WASHINGTON, D.C. – Congressman Brian Fitzpatrick (PA-08) led a group of 14 freshman Republican and Democrat members Friday in calling for the House Ethics Committee to undertake a “full and complete investigation into allegations that Members of Congress have been using taxpayer dollars to cover up sexual harassment lawsuits.” Additionally, the bipartisan letter calls for the names of those involved in these instances.
“Specifically, we request information regarding all instances of Members using office funds to settle claims with alleged sexual assault victims. The information requested should include the identity of the Members involved.,” reads the letter in part. “American taxpayers deserve full transparency and accountability on this matter, and we must deliver for them.”
The text of the letter is below. A signed copy can be found HERE.
Dear Chairwoman Brooks and Ranking Member Deutch:
The Freshman class of the 115th Congress, request a full and complete investigation into reports that Members of Congress have been using taxpayer dollars to cover up sexual harassment for years. Assuming these allegations are true, this is yet another example of politicians playing by a different set of rules, and is an affront to the hardworking taxpayers forced to foot the bill for these heinous actions. As Members of Congress, we must set the highest standard of moral character, have zero tolerance for deviant behavior, and hold one another accountable.
Specifically, we request information regarding all instances of Members using office funds to settle claims with alleged sexual assault victims. The information requested should include the identity of the Members involved. Furthermore, we propose implementation of severe penalties for this behavior to prevent future offenses. American taxpayers deserve full transparency and accountability on this matter, and we must deliver for them.
Our Freshman Class will, and this entire Congress must, demand full transparency and shine a light on this issue. We stand with the victims and the people who elected us as we root out sexual harassment in Congress.
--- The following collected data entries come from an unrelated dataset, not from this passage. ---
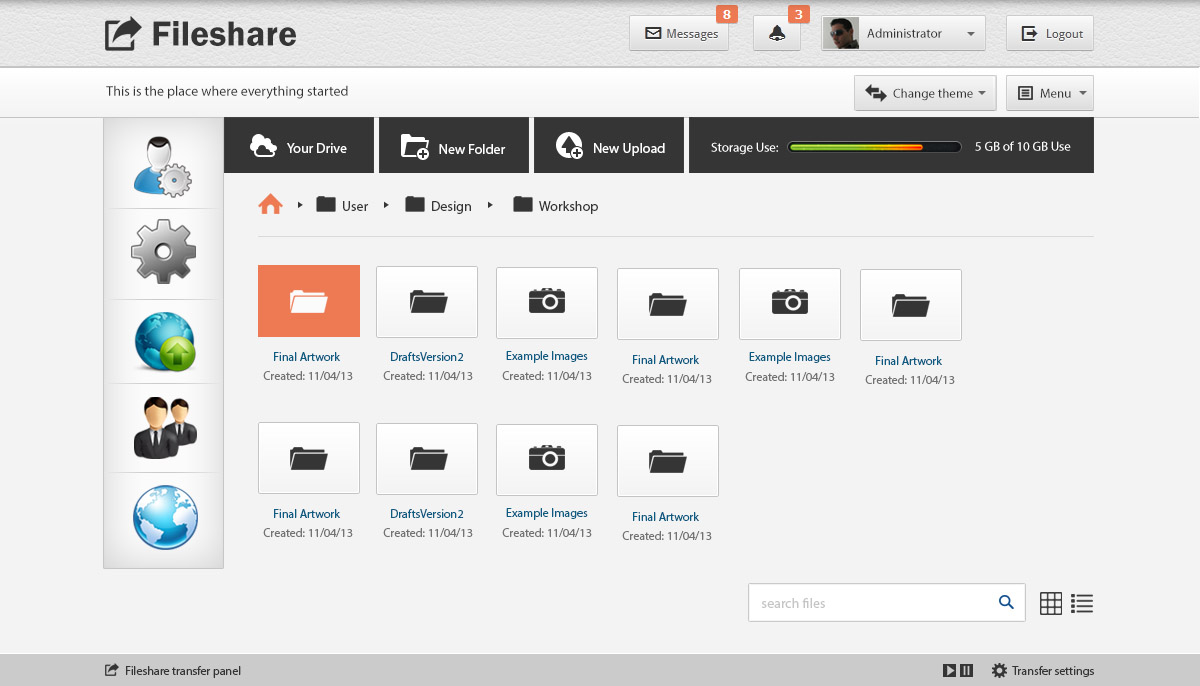Viewport: 1200px width, 686px height.
Task: Click the gear settings sidebar icon
Action: pyautogui.click(x=163, y=252)
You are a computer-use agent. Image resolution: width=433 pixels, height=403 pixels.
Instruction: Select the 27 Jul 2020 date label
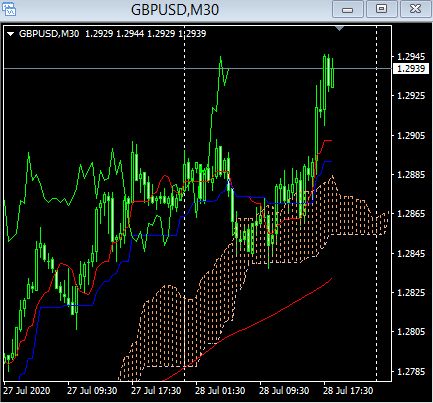point(27,391)
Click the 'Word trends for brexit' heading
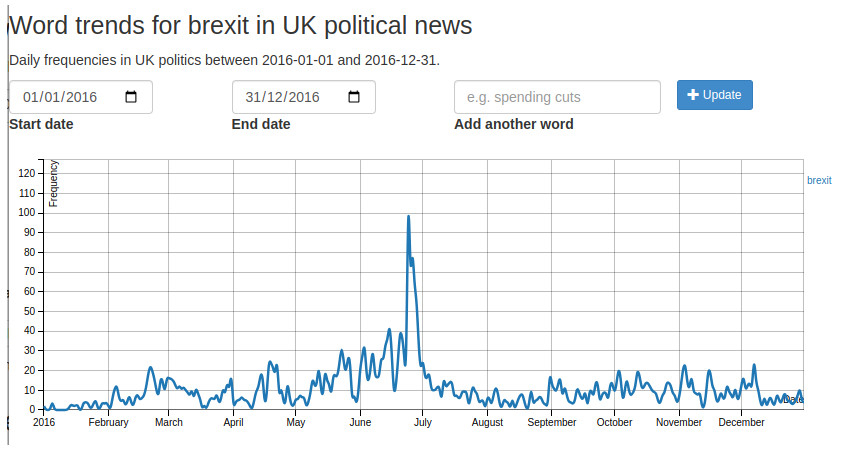850x450 pixels. click(240, 25)
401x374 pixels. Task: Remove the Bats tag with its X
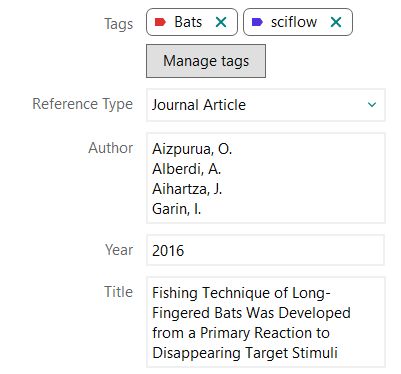click(221, 22)
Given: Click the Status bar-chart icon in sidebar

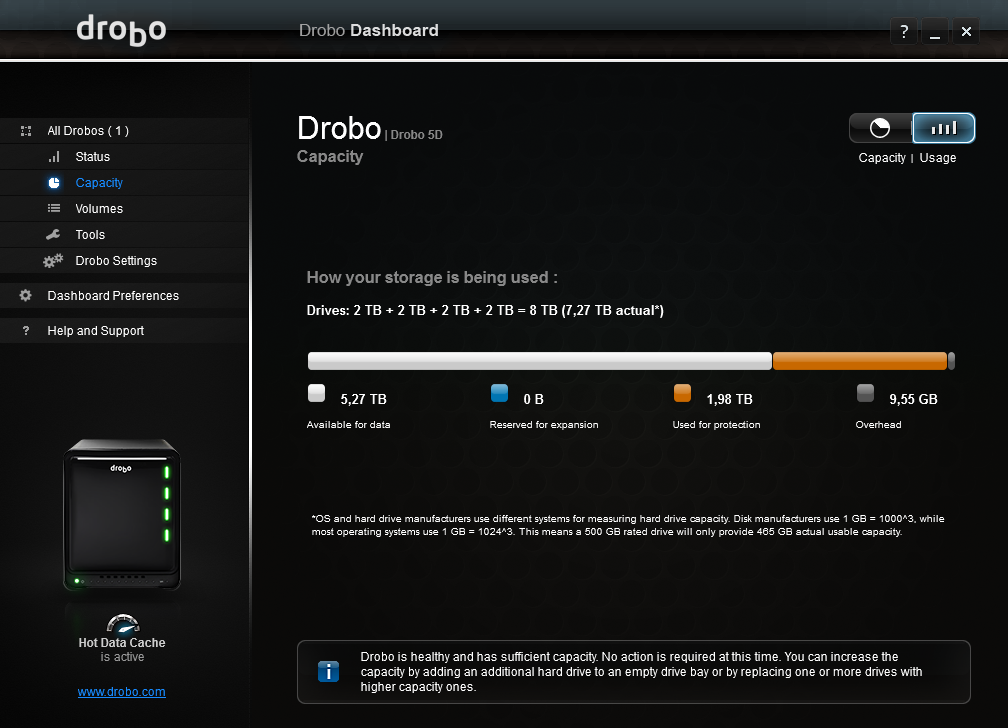Looking at the screenshot, I should click(54, 157).
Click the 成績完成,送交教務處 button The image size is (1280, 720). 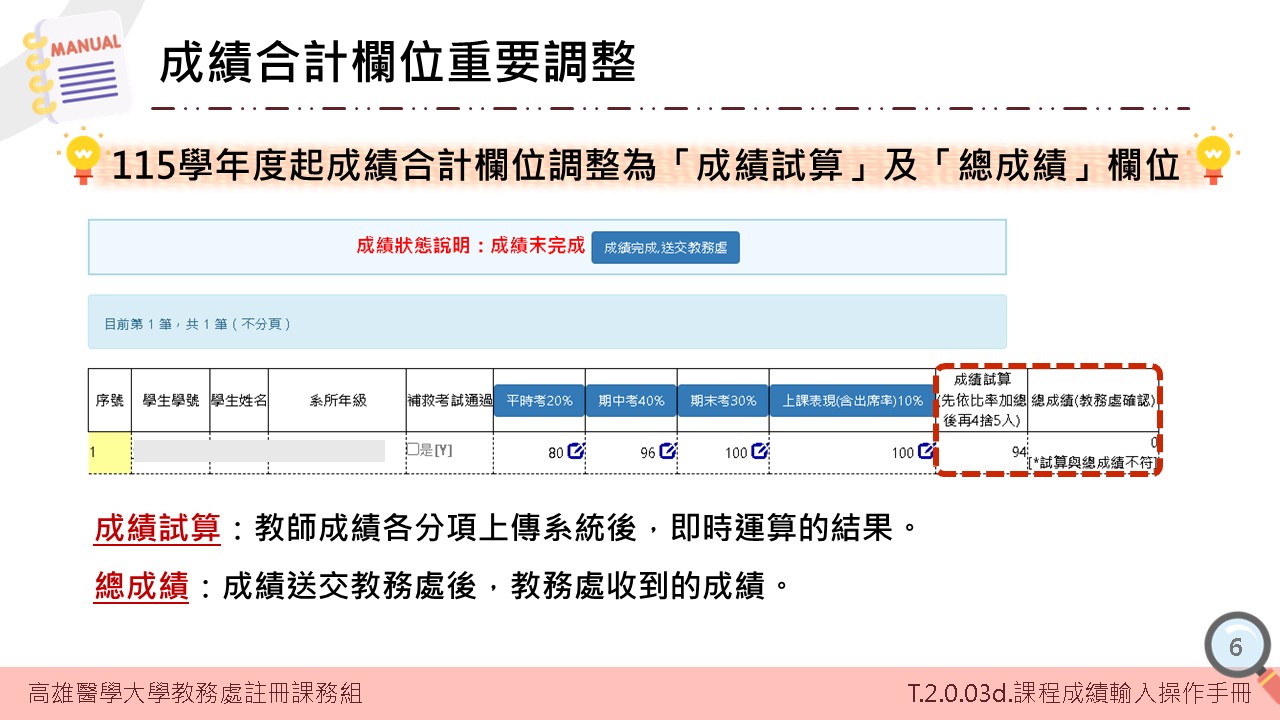(665, 247)
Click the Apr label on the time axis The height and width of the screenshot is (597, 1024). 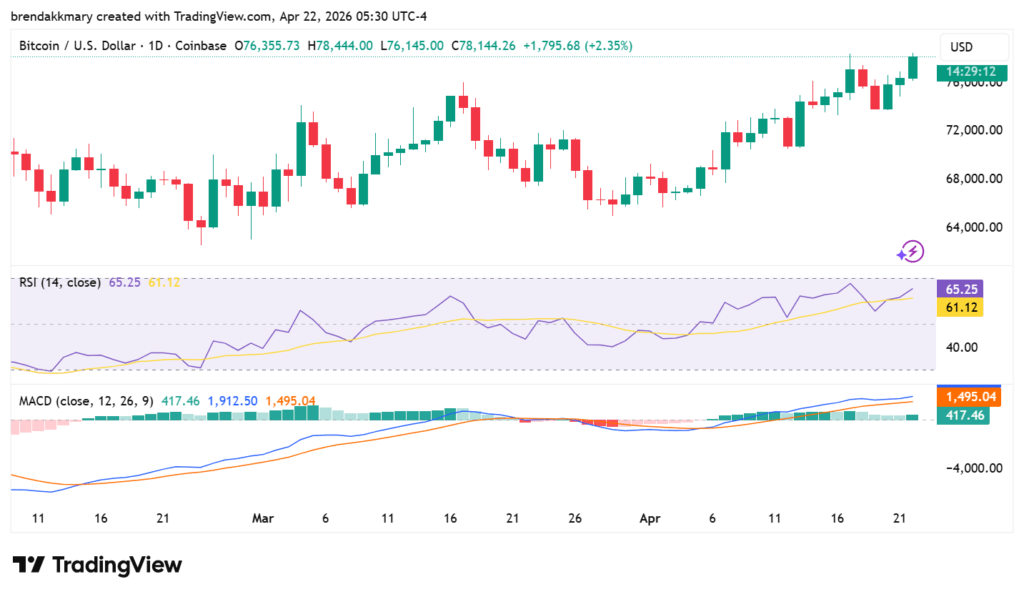(649, 519)
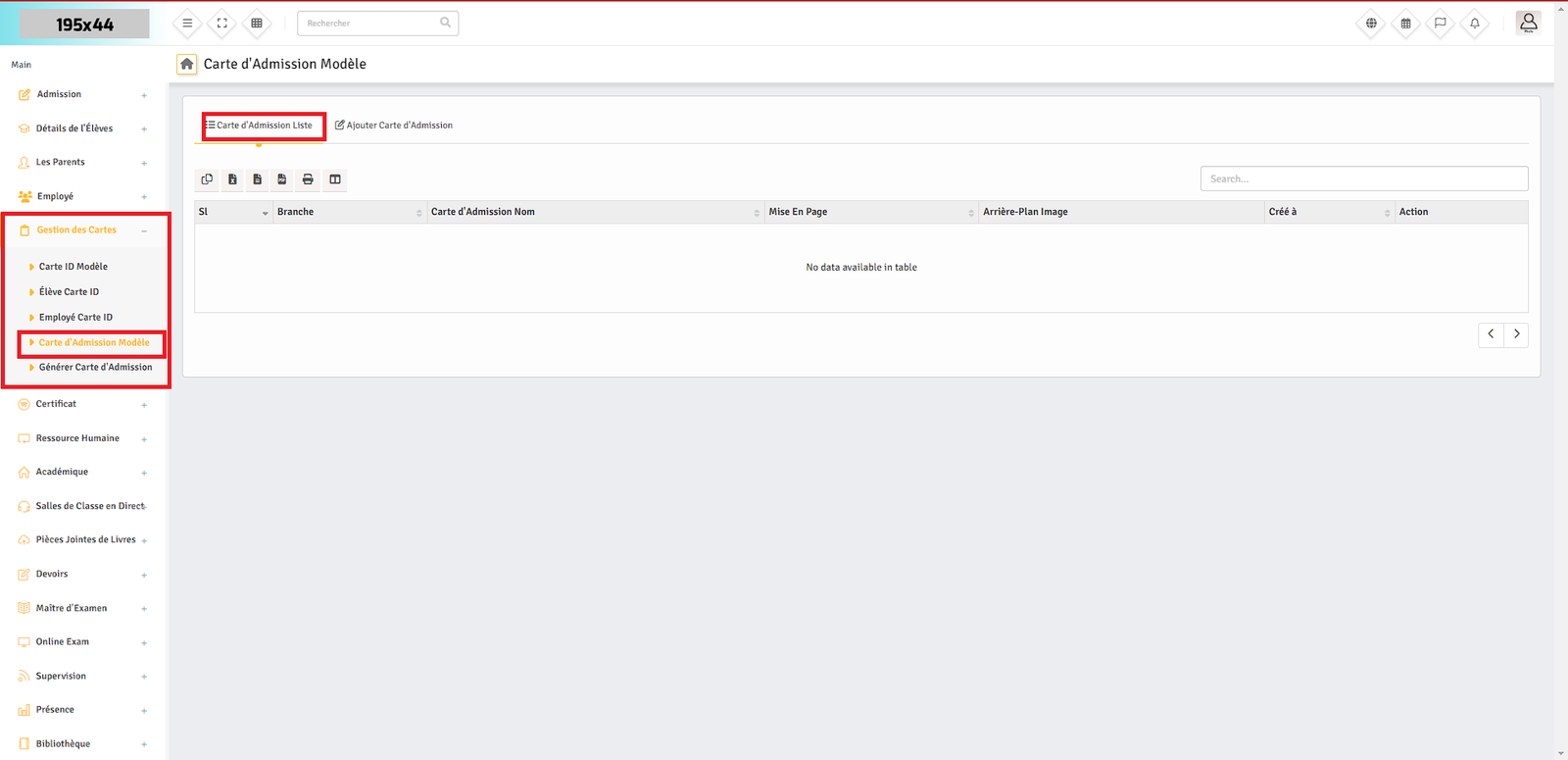Viewport: 1568px width, 760px height.
Task: Go to next table page
Action: [1516, 334]
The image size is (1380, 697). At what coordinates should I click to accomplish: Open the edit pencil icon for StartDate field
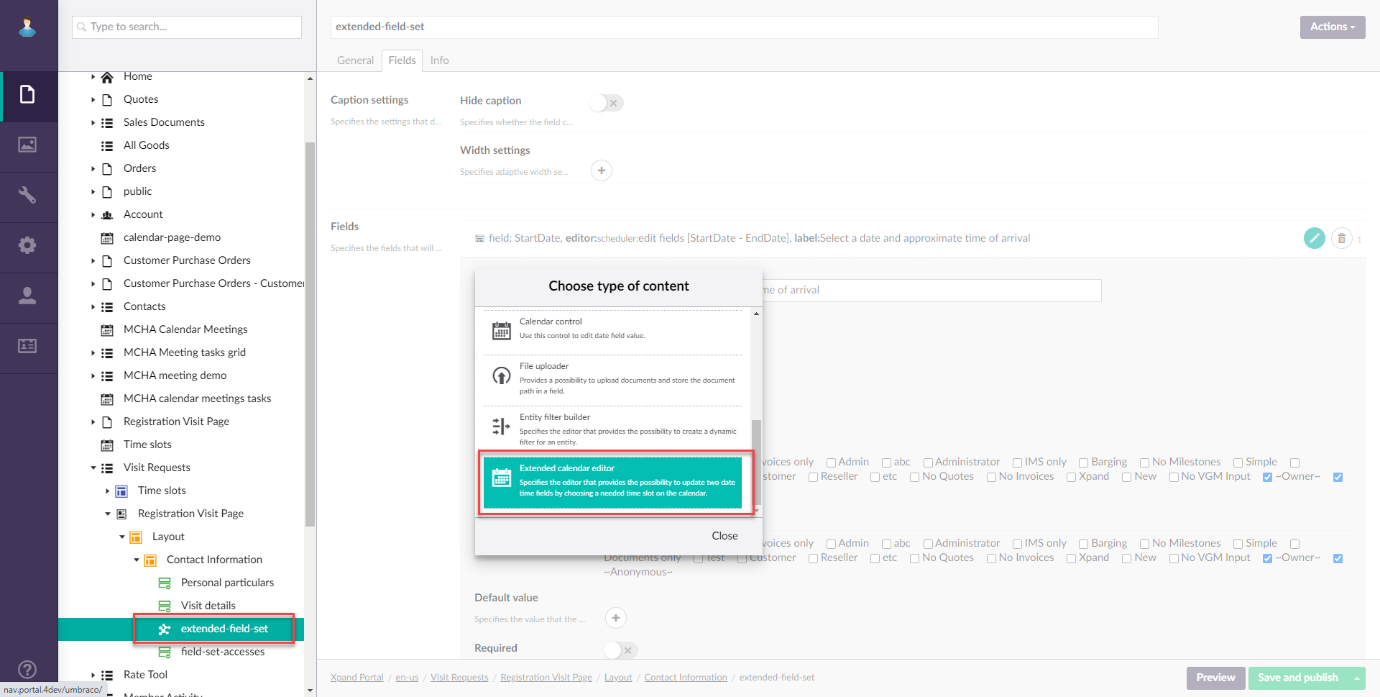click(1314, 238)
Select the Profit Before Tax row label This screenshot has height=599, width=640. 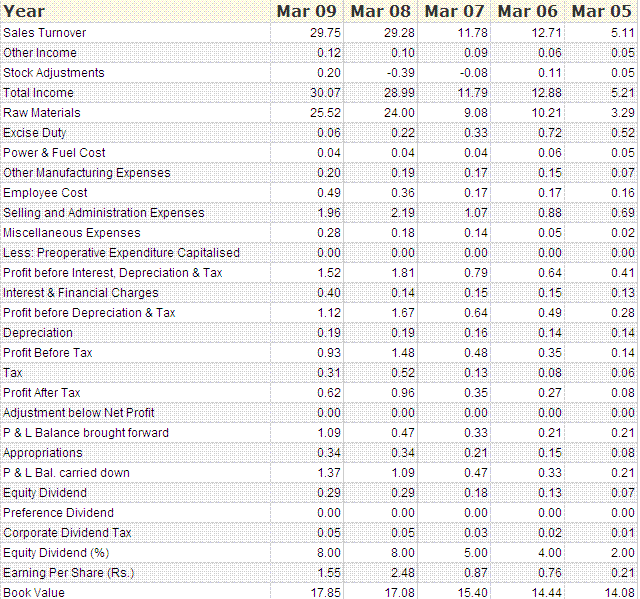pos(48,353)
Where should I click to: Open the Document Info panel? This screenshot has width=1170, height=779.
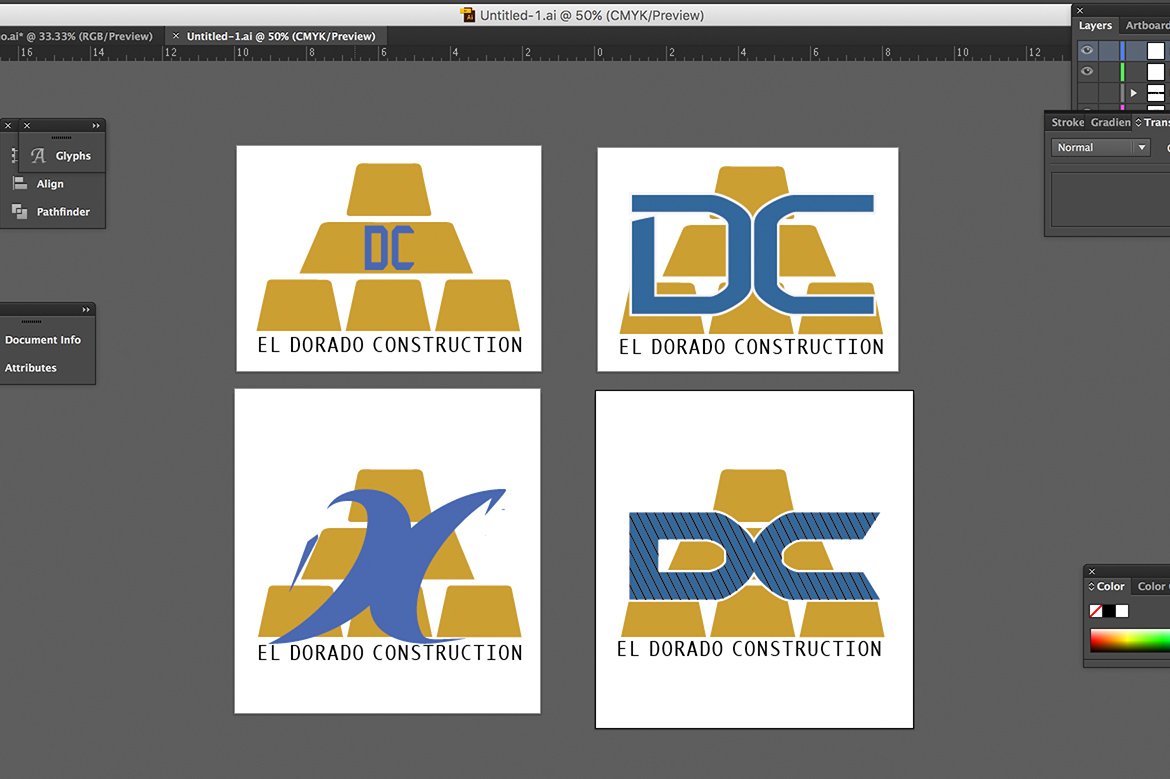(43, 340)
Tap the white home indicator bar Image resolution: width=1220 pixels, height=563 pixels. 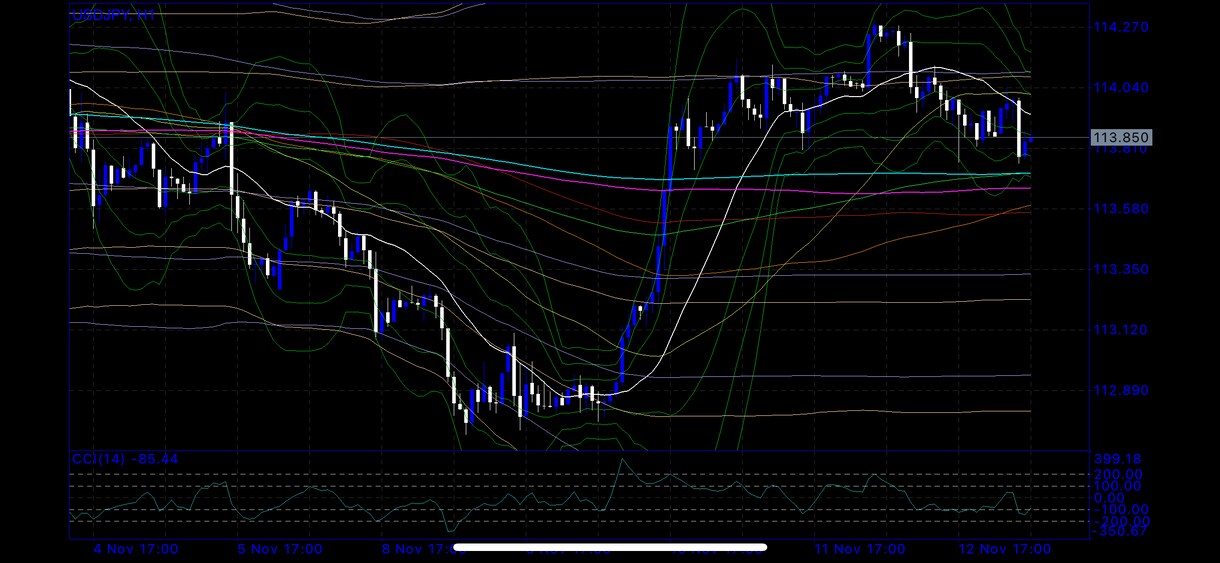tap(610, 547)
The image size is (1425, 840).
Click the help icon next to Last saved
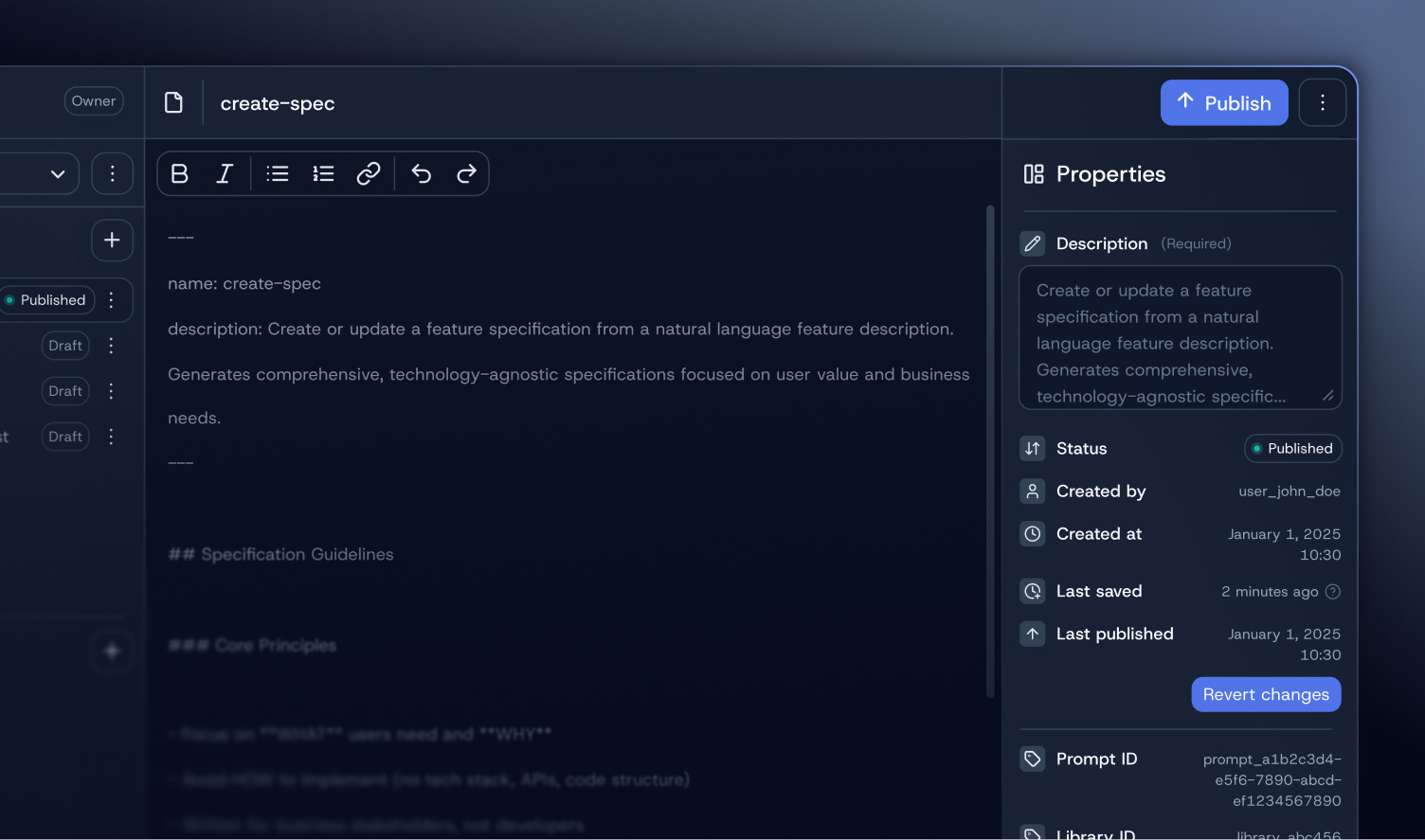click(1332, 592)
Thank you for your consideration. We look forward to working with you on this matter.
Fitzpatrick, who has sought to reform Washington since Day 1 with the introduction of a sweeping government reform and anti-corruption package, has taken a leadership role in pushing back against sexual harassment on Capitol Hill and around the county:
- Helped introduce the Congressional Accountability and Hush Fund Elimination Act [HR 4494]. This bipartisan legislation seeks to prevent sexual harassment/assault within the Congress, empower survivors, and eliminate the congressional hush fund that is currently being used to settle such claims with taxpayer money. To those ends, this legislation will:
- prohibit the use of public funds to pay settlements or awards for sexual harassment or assault claims;
- disclose all payments previously made by the Office of Compliance on its website (the name of the victim is expressly prohibited from being disclosed);
- require perpetrators to reimburse the taxpayers with interest;
- prohibit nondisclosure agreements as a precondition to initiate procedures to address sexual harassment or assault claims; and
- permit victims of sexual harassment or assault to make public statements about their claim, regardless of any previously signed nondisclosure agreement.
- Helped introduce the Settlement Tax Deductions are Over for Predators Act (STOP) Act [HR 4495]. This bipartisan legislation would prohibit the deductibility of legal settlements related to sexual assault and sexual harassment as business expenses. Currently, companies can deduct as ordinary and necessary business expenses any legal settlements, fines, fees, and expenses related to sexual assault and sexual harassment cases. In allowing businesses to write off these expenses, the American taxpayer is effectively subsidizing the cost of resolving legal issues related to sexual misconduct. The STOP Act would prohibit deduction of these expenses in cases where the allegations are public or in cases involving a non-disclosure agreement.
- Helped introduce the ME TOO Congress Act [H.R. 4396]. This bipartisan legislation would set definitive criteria to address sexual harassment in all national legislative branch offices. The bipartisan bill would reform the Congressional Accountability Act of 1995 procedures for investigating and resolving allegations that legislative branch employing offices violated the rights and protections provided to their employees, including protections against sexual harassment. The bill would ensure that such protected rights are extended to interns, fellows and whistleblowers in Congress.
- Co-sponsored the Congressional Education About Sexual Harassment Eradication Resolution [H.Res. 604] that requires Members of the House, congressional staff, and other employees of the House to complete sexual harassment prevention and response training every year, and then file a certification of completion with the House Committee on Ethics.
Congressman Brian Fitzpatrick is serving his first term in the U.S. House of Representatives and is a member of the Homeland Security, Small Business and Foreign Affairs committees. He represents Pennsylvania’s 8th District which includes all of Bucks County as well as a portion of Montgomery County. He is a former FBI Supervisory Special Agent, Special Assistant U.S. Attorney, and is a Certified Public Accountant (CPA) and Emergency Medical Technician (EMT).